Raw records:
++++++++

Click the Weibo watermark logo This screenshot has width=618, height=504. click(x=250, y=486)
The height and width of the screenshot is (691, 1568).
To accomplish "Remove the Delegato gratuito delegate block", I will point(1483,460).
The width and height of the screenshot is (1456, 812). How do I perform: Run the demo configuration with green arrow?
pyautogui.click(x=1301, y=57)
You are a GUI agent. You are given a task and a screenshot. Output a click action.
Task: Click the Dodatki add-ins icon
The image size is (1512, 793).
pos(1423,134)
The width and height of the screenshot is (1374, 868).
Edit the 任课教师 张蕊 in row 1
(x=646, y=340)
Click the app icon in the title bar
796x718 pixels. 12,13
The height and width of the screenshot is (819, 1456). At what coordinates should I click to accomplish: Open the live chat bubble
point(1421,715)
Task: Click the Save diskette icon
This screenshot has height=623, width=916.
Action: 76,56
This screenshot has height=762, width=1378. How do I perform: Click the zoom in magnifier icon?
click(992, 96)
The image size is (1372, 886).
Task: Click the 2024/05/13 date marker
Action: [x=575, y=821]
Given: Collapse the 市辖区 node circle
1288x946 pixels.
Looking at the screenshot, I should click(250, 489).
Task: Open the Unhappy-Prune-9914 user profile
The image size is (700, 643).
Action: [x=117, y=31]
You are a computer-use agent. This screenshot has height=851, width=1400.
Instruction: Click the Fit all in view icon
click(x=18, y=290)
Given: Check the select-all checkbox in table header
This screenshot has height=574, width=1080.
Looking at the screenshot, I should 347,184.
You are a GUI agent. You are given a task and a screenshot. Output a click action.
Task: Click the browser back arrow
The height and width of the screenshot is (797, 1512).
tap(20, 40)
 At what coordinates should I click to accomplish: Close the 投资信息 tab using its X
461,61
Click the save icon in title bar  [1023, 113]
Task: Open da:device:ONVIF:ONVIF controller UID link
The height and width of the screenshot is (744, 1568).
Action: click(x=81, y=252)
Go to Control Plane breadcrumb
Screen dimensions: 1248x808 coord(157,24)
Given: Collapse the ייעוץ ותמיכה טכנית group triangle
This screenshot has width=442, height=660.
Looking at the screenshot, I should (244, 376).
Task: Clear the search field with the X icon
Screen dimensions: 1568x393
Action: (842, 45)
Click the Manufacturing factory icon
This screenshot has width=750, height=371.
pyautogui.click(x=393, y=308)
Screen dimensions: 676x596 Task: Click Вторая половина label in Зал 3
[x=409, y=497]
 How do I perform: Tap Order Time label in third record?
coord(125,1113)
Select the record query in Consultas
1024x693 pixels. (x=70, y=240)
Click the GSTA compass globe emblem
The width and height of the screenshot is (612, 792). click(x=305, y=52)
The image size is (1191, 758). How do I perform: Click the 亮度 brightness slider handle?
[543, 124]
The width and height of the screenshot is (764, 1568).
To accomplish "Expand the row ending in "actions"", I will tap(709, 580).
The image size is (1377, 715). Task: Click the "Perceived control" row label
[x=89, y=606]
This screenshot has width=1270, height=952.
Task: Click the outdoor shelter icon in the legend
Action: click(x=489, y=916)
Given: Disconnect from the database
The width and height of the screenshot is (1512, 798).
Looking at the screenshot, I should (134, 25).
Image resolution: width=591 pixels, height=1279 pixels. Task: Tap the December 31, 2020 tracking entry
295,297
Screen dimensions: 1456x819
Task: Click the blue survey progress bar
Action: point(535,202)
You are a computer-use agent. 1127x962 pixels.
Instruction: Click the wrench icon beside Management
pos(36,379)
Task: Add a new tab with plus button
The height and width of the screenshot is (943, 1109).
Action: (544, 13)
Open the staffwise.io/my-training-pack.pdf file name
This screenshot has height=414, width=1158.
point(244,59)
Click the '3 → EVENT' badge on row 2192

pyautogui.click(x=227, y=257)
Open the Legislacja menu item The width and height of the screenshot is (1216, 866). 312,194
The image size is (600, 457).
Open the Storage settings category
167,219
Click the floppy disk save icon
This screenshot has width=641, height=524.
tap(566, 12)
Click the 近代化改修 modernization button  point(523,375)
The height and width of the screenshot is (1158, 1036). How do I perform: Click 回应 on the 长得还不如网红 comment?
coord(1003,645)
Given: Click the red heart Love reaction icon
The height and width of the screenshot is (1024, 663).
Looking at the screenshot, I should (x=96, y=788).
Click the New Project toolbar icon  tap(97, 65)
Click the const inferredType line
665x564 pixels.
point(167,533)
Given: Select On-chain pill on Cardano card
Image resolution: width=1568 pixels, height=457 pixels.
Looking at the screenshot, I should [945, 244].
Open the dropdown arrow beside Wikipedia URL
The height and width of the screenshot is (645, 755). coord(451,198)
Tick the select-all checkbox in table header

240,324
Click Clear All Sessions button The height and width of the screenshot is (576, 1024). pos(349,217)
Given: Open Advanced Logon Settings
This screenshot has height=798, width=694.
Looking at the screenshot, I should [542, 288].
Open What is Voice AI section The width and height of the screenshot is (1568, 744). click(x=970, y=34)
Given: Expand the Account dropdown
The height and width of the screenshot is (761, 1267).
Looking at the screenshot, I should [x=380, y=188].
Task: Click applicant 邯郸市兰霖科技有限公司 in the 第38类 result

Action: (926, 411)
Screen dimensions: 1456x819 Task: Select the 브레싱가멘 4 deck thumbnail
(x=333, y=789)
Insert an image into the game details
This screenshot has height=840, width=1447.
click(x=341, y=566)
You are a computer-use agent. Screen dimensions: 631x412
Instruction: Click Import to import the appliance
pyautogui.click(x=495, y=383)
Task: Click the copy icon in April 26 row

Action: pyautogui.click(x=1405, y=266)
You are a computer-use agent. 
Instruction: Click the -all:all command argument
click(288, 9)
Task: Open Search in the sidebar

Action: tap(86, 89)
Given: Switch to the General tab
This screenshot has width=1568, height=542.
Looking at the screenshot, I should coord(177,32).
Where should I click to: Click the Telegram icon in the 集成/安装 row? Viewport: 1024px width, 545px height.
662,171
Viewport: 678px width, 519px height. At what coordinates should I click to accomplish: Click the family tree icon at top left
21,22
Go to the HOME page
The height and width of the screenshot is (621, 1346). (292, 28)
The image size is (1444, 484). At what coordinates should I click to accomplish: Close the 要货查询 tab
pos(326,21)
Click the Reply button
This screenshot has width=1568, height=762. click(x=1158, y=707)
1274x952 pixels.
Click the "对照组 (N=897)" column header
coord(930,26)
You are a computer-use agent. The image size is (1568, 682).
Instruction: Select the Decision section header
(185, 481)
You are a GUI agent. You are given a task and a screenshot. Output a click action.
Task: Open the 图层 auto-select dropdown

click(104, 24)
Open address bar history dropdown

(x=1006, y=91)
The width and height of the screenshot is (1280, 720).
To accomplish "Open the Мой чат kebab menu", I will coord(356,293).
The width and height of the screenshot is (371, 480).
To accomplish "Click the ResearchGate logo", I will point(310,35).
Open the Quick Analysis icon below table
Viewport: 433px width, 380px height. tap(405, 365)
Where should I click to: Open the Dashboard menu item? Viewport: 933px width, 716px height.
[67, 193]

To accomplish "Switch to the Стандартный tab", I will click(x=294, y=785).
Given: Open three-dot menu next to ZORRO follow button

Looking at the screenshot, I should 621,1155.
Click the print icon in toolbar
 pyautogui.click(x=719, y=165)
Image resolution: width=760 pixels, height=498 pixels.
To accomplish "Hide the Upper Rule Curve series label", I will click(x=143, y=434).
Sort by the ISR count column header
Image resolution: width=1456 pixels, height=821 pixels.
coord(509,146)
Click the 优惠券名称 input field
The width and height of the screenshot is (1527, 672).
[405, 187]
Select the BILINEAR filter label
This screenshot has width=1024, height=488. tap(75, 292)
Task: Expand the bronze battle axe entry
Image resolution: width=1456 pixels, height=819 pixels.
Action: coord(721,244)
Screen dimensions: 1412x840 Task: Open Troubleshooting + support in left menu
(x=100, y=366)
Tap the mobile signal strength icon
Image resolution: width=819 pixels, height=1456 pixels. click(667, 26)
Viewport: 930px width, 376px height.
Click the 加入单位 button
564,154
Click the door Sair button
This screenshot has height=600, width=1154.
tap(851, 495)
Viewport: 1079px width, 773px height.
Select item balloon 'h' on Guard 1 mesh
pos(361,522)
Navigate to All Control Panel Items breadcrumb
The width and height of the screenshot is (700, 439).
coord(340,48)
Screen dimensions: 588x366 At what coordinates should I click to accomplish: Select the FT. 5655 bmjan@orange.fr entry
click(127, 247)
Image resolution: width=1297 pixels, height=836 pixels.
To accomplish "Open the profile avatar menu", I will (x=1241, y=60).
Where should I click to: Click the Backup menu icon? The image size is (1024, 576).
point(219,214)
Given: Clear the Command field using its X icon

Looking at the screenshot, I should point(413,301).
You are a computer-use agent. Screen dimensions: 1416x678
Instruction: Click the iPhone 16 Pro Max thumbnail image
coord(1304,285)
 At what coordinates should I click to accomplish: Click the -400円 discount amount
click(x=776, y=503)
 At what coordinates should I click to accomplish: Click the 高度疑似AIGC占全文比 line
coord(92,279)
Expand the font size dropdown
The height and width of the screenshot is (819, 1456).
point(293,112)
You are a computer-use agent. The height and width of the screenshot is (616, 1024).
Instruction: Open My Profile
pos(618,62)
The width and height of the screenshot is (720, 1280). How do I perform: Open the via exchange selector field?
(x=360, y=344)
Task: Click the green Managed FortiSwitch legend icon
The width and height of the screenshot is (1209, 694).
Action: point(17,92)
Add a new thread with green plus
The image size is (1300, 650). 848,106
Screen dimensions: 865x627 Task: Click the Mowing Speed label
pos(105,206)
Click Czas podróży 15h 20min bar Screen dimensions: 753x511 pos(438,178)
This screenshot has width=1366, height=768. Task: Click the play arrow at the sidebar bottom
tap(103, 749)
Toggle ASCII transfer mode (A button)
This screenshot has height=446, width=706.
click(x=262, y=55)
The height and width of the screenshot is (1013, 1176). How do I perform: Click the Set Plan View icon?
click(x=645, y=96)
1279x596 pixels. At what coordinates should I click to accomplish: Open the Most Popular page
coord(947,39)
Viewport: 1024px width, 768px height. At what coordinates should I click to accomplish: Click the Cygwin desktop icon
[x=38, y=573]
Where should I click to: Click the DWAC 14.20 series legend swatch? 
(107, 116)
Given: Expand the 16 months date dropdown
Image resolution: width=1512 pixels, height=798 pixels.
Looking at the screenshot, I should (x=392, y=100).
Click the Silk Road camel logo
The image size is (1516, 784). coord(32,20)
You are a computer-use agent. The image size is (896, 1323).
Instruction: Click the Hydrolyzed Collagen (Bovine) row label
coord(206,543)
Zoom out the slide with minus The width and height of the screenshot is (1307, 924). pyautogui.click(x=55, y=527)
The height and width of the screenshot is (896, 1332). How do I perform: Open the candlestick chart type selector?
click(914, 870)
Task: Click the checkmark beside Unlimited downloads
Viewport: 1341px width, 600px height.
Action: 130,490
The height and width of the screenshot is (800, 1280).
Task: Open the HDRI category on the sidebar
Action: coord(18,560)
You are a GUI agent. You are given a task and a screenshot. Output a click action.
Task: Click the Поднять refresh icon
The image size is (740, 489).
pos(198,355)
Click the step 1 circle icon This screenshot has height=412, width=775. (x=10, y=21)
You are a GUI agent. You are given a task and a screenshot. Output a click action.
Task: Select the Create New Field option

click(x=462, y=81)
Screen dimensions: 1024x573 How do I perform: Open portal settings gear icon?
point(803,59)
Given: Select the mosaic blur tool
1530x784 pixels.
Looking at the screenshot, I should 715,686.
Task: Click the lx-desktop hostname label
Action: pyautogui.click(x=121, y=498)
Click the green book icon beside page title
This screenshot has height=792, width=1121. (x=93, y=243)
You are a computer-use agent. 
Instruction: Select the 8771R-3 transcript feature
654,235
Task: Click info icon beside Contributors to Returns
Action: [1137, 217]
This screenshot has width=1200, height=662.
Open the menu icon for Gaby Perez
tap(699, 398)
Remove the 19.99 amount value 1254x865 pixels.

++++++++

(What to produce) Output the stretch of the listing from the line containing "The width and height of the screenshot is (720, 1280)." through the line containing "Click Czas podróży", both included, without changing anything.

(Complete output)
The width and height of the screenshot is (720, 1280). How do I perform: Open the via exchange selector field?
(x=360, y=344)
Task: Click the green Managed FortiSwitch legend icon
The width and height of the screenshot is (1209, 694).
Action: point(17,92)
Add a new thread with green plus
The image size is (1300, 650). 848,106
Screen dimensions: 865x627 Task: Click the Mowing Speed label
pos(105,206)
Click Czas podróży 15h 20min bar Screen dimensions: 753x511 pos(438,178)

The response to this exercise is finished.